While the amount of data collected is not strictly enough for a demonstration, we can make the following observations:

1. As expected, Booster projects involve the creation of more new files, while NestJS projects tend to require more file updates. This implies that Booster typically encapsulates new functionality in new files, resulting in a more modular design.
2. The amount of refactorings needed in NestJS projects is higher compared to Booster. As the code in NestJS is organized structurally instead of by functionality, we find situations that require changing pre-existing code to keep the code clean and idiomatic, so new use cases might make us rethink previously working code more often.
3. Lines of code are not usually a good metric to measure amount of work or code complexity because it can be influenced by factors like code style or tools used, but taking into account that we've followed the same code style and implemented the same exact use cases, it's interesting to see the difference in the ratio of lines of code added vs lines of code deleted. In NestJS, the number of new lines is ~6,72 times the number of deleted lines, compared to ~13 times in Booster. All our work has been related to adding new features without deleting any prior functionality, so most if not all deleted lines must be related to changes in pre-existing code.
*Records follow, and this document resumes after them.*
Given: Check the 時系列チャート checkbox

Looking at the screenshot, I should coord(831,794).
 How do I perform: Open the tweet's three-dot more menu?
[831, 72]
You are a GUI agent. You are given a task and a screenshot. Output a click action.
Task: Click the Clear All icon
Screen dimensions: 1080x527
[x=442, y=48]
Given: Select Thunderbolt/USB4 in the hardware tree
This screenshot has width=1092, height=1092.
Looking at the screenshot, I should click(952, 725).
This illustrates that in order to add a new feature, it's almost twice likely to make changes in existing code in the MVC project than in the event-sourcing project, which is very interesting.
4. The number of links (explicit calls between files) in Booster is greater than the numer of links introduced in the NestJS project. This matches the fact that we're distributing code responsabilities better (each file has a single well-defined purpose). But while this could be understood as a signal of higher overall complexity, it's interesting to notice the direction of the links (always from commands/event handlers to other resources), which indicates that all business code required for solving a use case is self-contained in the corresponding command/event handler instead of being distributed among several layers of code.

Going beyond data, this experiment also illustrates some of the well-known benefits of event sourcing:

In terms of security and monitoring, the event-sourced approach offers a natural and efficient way to implement proactive monitoring, ensure a comprehensive audit trail, and enforce fine-grained access control. Although these features can also be implemented in an MVC framework like NestJS, the event-sourced architecture within Booster streamlines their implementation and reduces the chances of human error.
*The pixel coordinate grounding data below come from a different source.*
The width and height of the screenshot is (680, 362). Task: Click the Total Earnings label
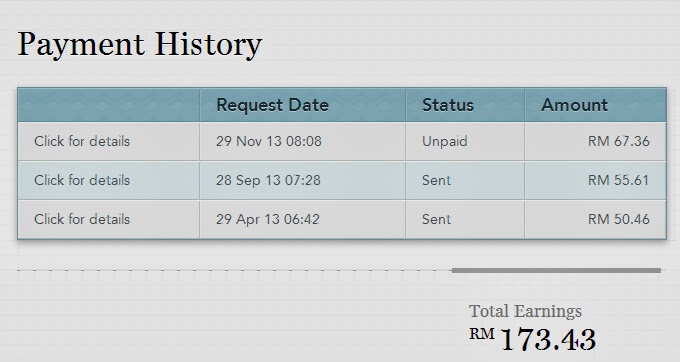click(x=525, y=311)
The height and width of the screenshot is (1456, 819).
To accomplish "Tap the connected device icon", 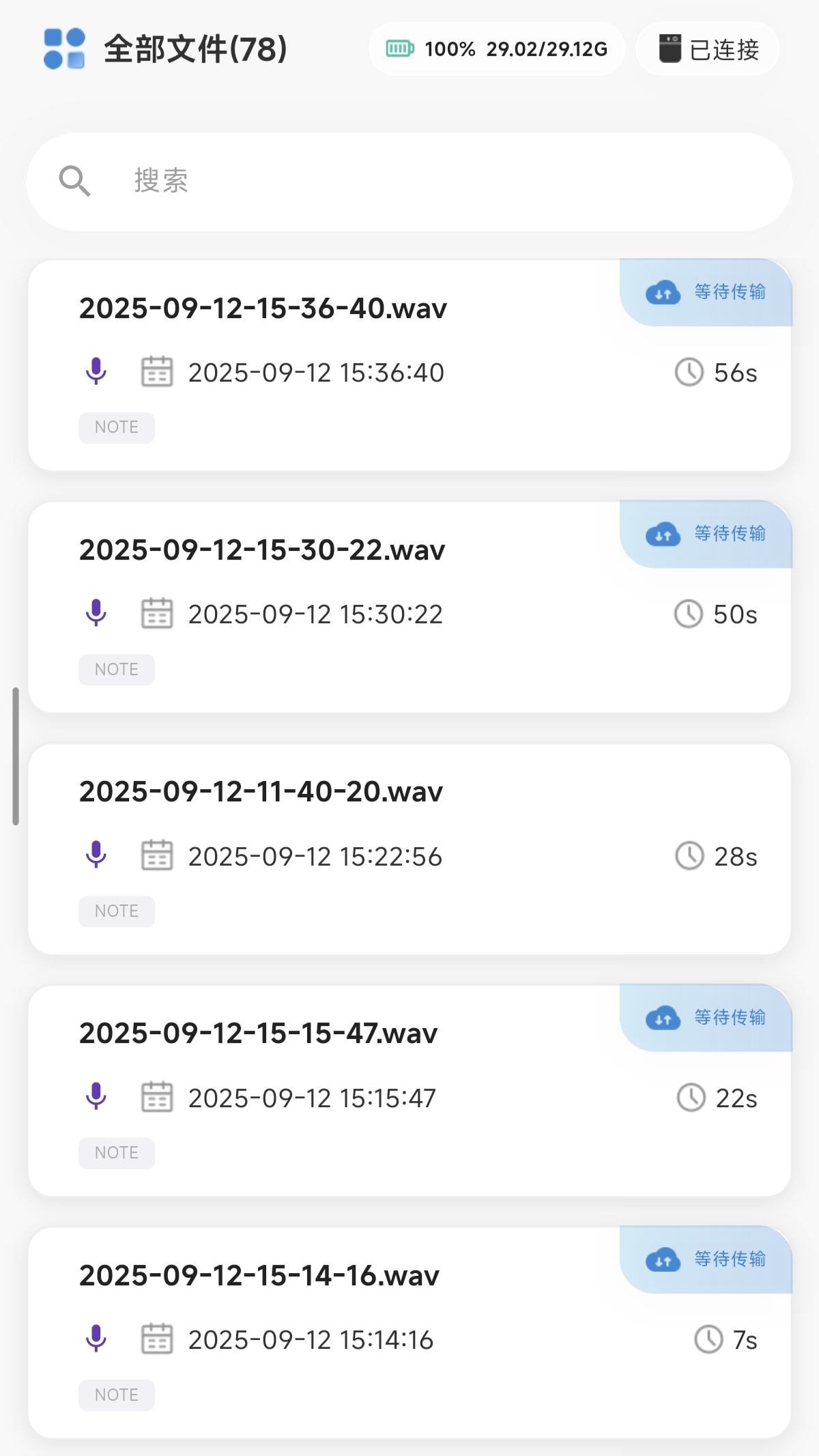I will (x=670, y=48).
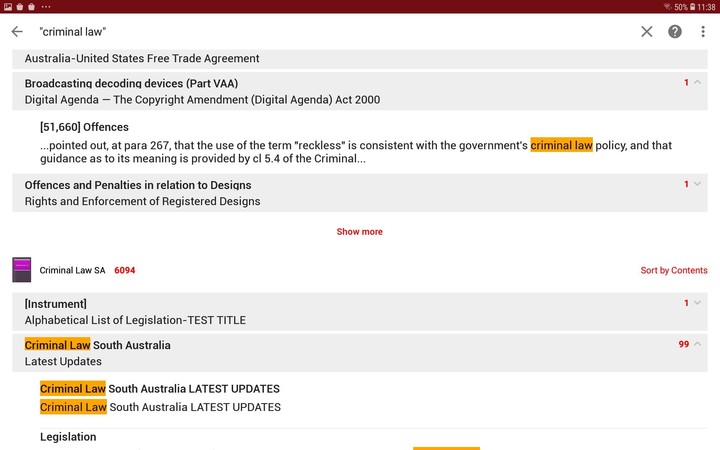Collapse Criminal Law South Australia Latest Updates
This screenshot has height=450, width=720.
(x=697, y=344)
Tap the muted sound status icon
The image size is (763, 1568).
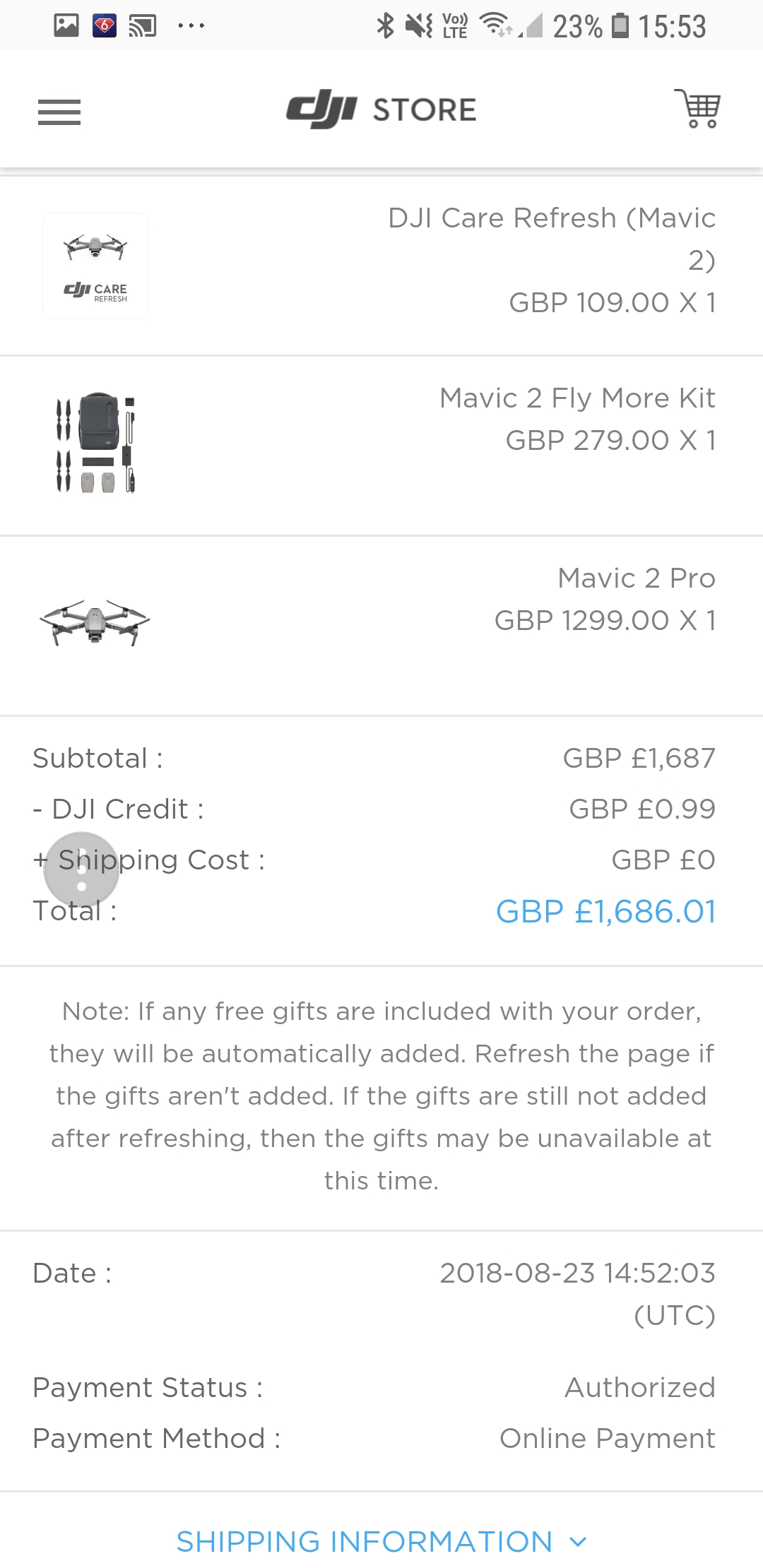(419, 26)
Also, as we saw in the case of the automated background check, the distributed and asyncronous nature of event sourcing significantly increases the robustness and scalability of chained processes, where a business action is triggered by one or more previous events in arbitrary complex workflows.
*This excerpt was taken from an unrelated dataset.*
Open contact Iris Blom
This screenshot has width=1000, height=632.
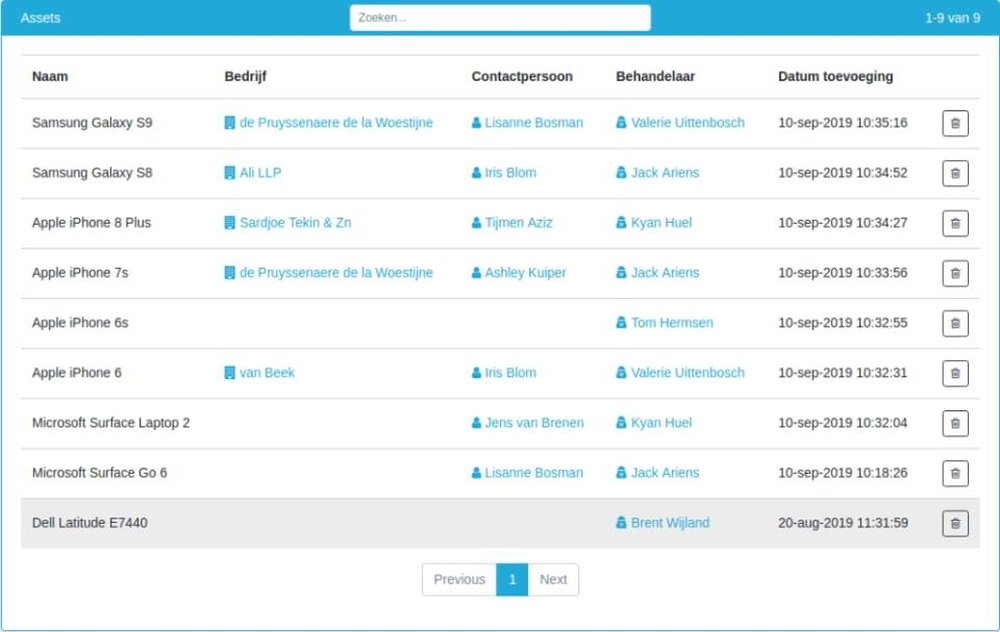[511, 173]
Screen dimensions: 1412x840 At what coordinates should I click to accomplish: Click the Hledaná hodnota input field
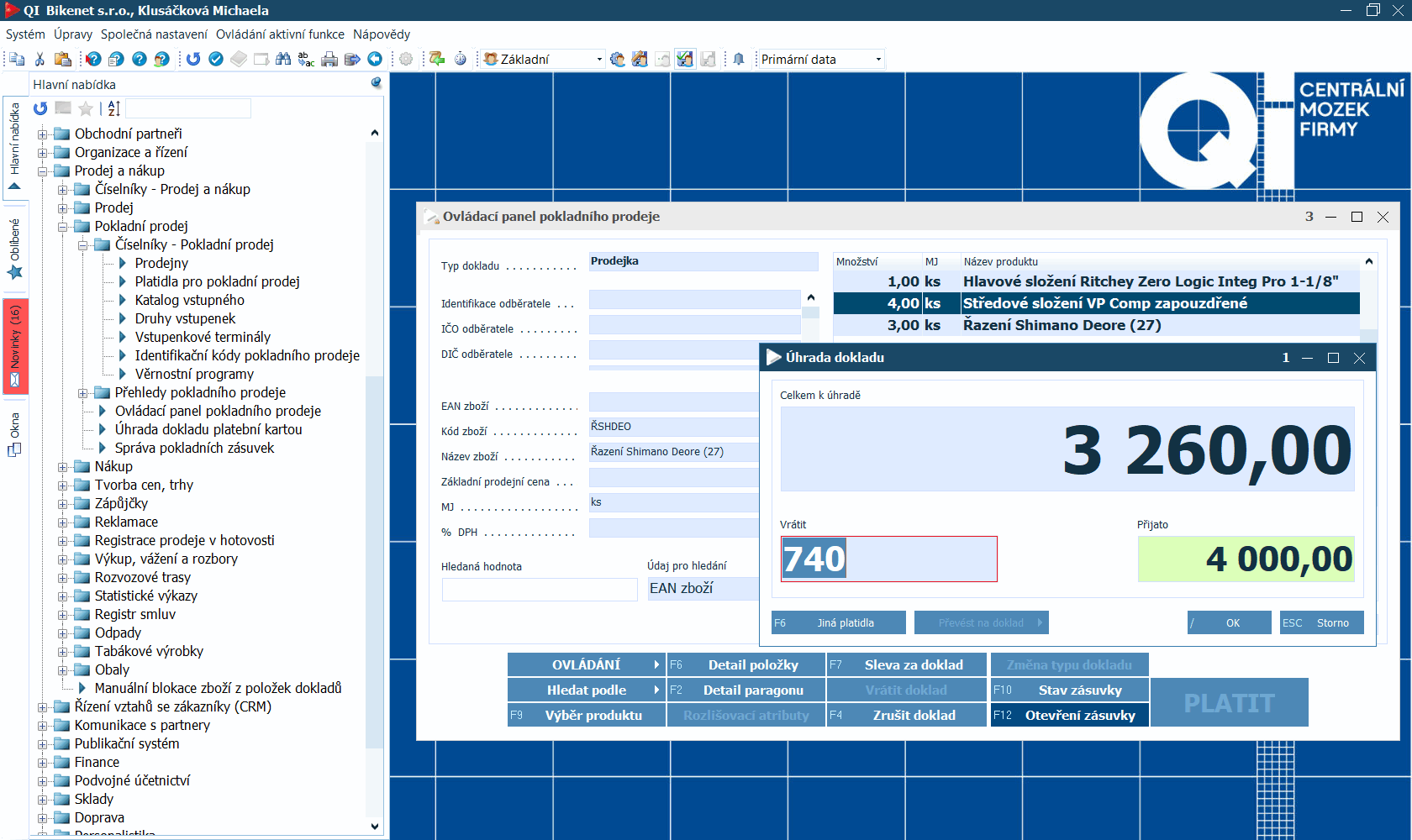click(540, 590)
In conclusion, while both frameworks can serve as suitable choices for implementing complex use cases like KYC processes, the CQRS+ES approach in general, and Booster Framework in particular, provides a more modular and self-contained approach where it's easier to introduce new use cases or change previous use cases without affecting unrelated code, favoring maintainability and team parallelization. But these advantages doesn't come for free; while each use case is self-contained in a command or an event handler, the CQRS+ES approach achieves this level of modularity by distributing the structure of the project in more files and requiring more calls. This, in addition to the mindset change that requires "thinking in events", could easily be perceived by most developers as a more complex or harder to handle approach, but we believe that the benefits exposed regarding maintainability and security make it totally worth betting for this approach, especially in enterprise environments where scalable teams, security, trazability and compliance with strict rules are a strong requirement.